----- Data listing -----

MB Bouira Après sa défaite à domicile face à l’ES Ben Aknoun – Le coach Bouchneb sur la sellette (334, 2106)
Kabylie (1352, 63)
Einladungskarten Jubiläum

-----
----- Data listing -----

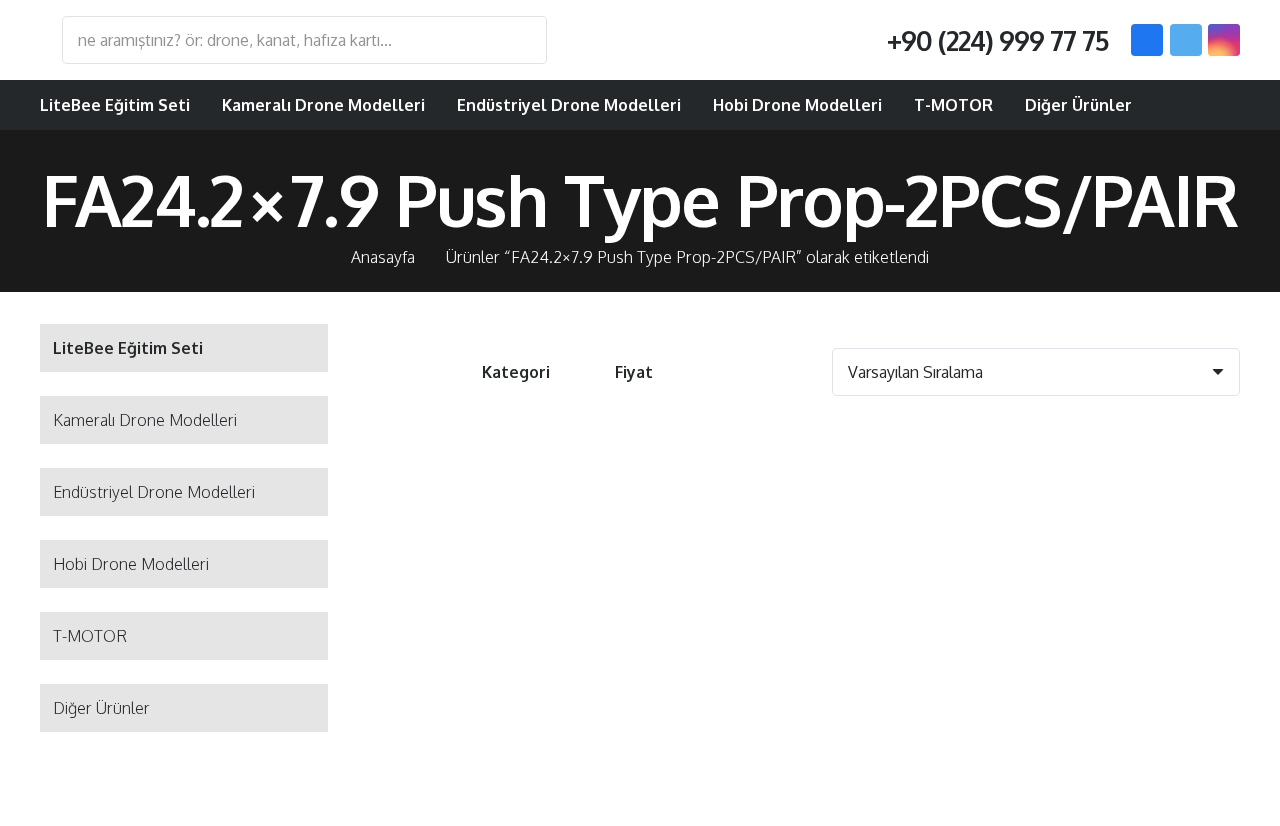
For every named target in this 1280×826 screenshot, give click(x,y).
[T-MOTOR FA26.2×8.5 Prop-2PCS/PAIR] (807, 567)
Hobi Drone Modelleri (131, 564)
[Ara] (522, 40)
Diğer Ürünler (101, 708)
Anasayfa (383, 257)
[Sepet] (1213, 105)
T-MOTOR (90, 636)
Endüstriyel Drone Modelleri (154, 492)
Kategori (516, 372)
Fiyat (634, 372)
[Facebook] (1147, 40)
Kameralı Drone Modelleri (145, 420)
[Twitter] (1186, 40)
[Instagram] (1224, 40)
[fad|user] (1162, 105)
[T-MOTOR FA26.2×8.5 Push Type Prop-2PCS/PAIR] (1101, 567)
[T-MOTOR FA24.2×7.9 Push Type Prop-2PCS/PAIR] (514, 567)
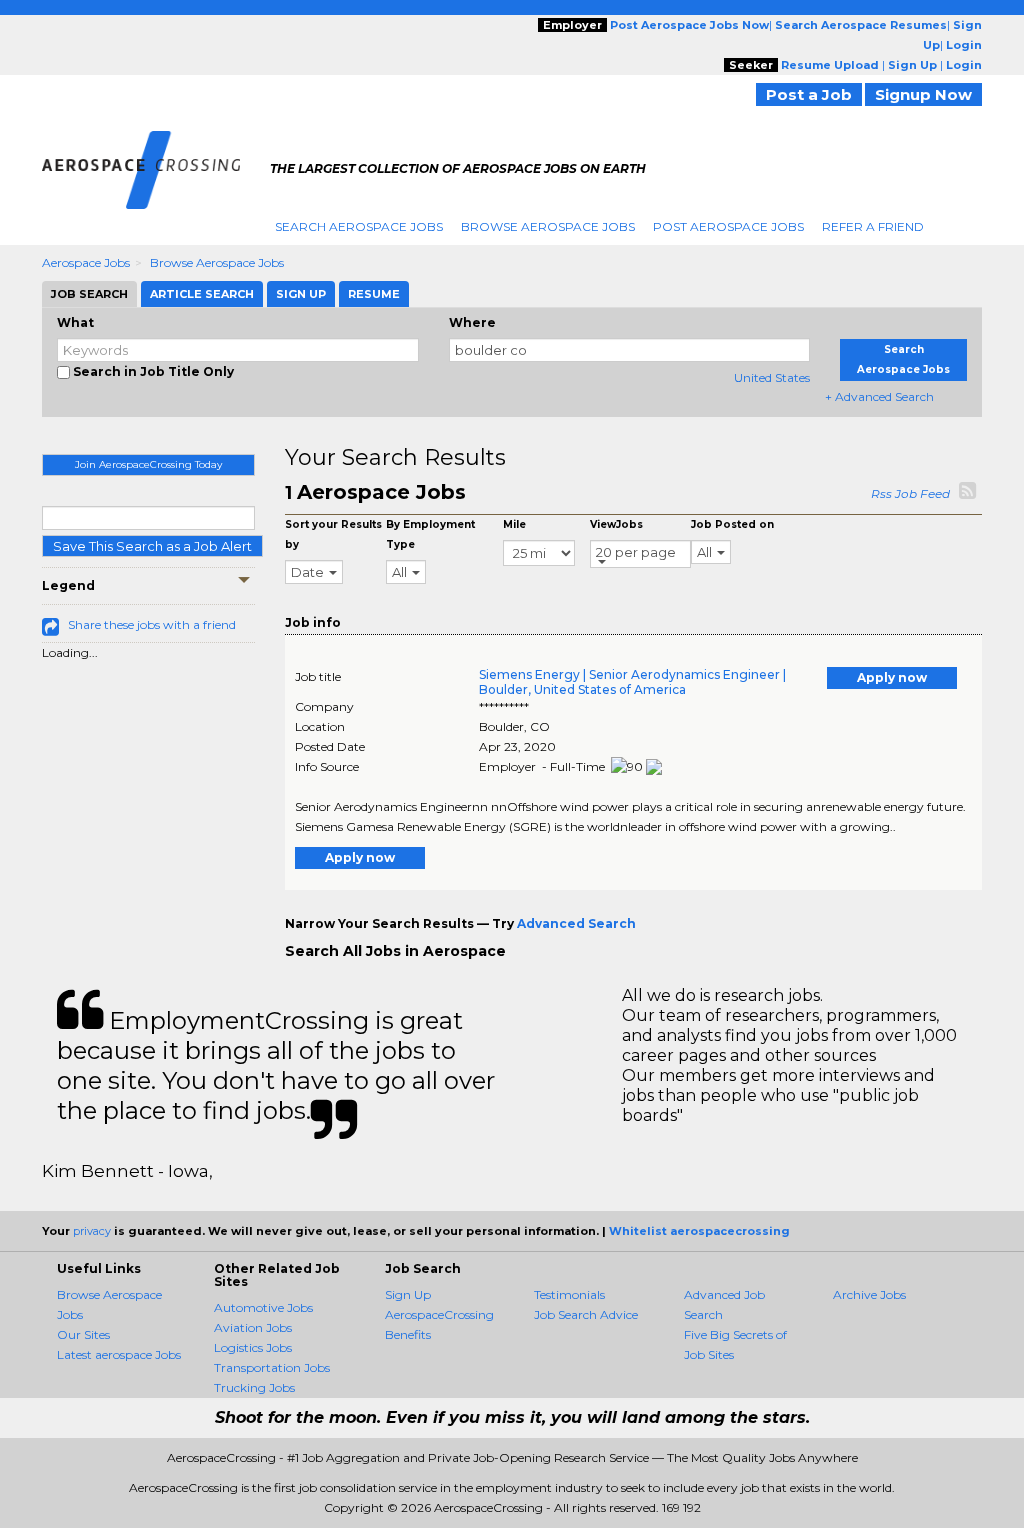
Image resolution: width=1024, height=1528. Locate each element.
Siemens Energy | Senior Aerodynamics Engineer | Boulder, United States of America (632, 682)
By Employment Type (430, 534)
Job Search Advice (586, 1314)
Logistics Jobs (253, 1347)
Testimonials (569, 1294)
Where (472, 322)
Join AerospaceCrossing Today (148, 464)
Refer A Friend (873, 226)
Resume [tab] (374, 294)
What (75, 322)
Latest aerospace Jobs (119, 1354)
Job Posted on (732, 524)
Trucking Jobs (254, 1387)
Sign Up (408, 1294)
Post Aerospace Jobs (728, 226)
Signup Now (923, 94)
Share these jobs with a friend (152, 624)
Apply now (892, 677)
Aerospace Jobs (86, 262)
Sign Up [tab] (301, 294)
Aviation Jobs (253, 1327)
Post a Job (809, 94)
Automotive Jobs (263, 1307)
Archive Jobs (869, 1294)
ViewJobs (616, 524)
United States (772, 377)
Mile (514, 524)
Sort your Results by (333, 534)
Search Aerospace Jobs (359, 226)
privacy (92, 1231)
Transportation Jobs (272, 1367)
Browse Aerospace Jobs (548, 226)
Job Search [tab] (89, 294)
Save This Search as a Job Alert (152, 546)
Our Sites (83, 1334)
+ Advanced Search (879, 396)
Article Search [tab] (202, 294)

-----

Your assignment: Reply with every line of the listing that has the string "United".

Output for this task:
Siemens Energy | Senior Aerodynamics Engineer | Boulder, United States of America (632, 682)
United States (772, 377)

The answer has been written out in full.